→ Given request
Output the lines of the material from the line containing "At what coordinates" through the line containing "(x=1338, y=114)", inclusive, exactly as they stand, leaving out the pictures.

+++ Available data

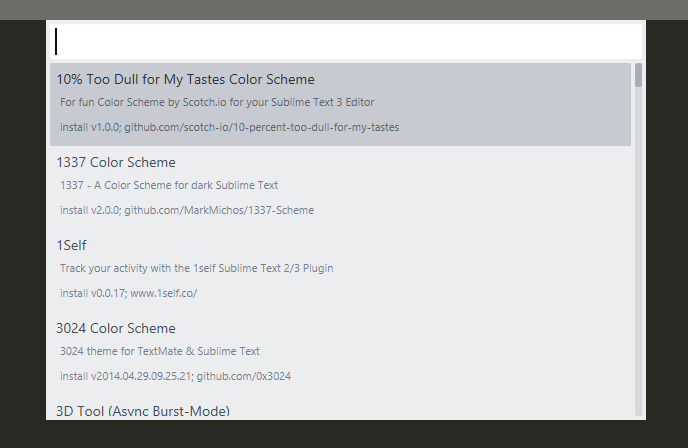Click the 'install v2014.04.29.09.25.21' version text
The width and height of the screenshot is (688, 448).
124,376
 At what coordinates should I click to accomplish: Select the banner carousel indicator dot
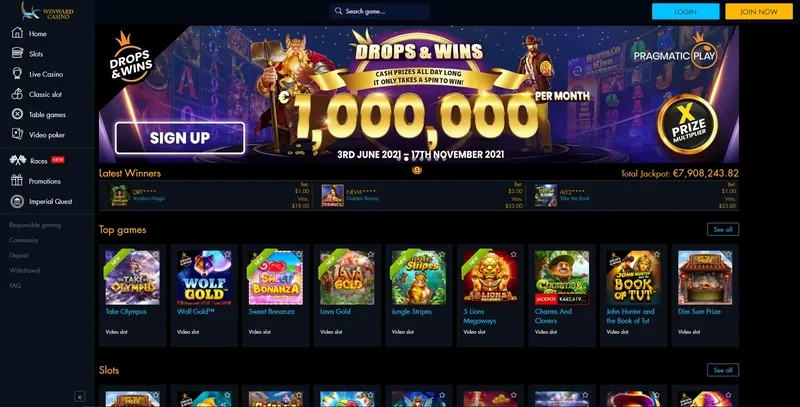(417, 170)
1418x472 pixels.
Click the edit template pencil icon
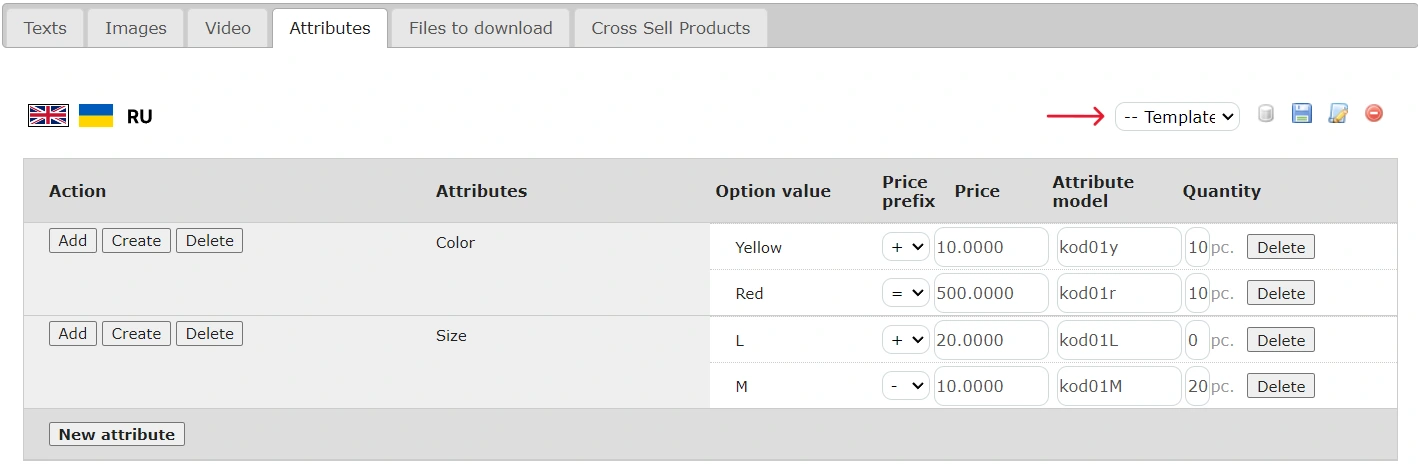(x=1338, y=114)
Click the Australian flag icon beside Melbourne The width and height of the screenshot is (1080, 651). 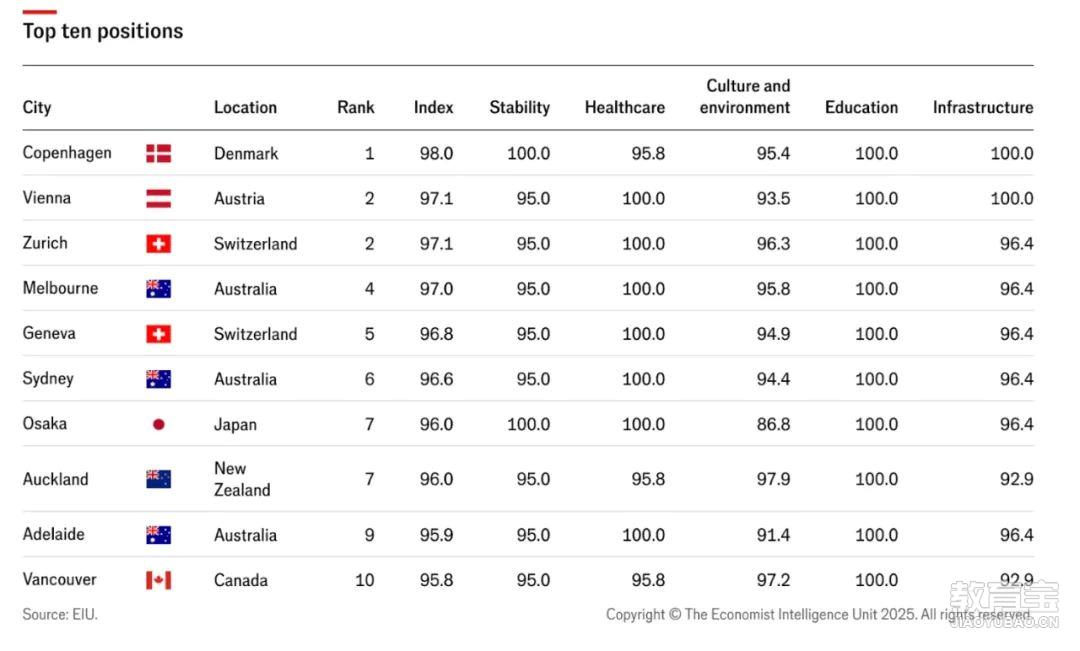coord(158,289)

++++++

→ Expected answer
 At what coordinates should I click to accomplish: Select the banner carousel indicator dot
(417, 170)
1418x472 pixels.
Click the edit template pencil icon
(x=1338, y=114)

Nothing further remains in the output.